**Work instruction**
Filter the entries and keep only the lines where the string "agent" appears.

Dataset records:

BEGIN

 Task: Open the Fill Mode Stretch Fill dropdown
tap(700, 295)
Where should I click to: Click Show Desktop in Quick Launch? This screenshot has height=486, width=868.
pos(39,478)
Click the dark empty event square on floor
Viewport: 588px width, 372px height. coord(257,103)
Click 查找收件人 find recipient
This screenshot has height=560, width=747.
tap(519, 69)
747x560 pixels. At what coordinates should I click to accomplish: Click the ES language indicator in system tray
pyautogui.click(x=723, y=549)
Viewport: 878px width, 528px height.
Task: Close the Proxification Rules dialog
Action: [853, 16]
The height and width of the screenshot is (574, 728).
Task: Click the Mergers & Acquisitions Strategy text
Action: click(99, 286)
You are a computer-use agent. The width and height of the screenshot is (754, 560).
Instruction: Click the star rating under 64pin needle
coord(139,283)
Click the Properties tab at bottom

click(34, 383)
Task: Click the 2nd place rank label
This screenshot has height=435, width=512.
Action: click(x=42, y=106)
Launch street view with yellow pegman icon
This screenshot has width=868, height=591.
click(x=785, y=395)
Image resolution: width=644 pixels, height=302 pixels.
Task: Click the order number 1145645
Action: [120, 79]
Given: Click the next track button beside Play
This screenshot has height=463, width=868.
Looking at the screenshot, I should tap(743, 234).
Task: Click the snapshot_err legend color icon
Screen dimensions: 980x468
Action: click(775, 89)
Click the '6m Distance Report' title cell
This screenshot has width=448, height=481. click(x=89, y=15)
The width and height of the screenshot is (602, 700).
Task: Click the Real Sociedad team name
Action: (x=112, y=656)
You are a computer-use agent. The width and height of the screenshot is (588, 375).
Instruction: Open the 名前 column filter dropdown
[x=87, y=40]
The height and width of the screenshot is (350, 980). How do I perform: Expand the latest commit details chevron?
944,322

END

**Solved problem**
You are a computer-use agent. The width and height of the screenshot is (754, 560).
You are a computer-use agent. The width and height of the screenshot is (588, 375).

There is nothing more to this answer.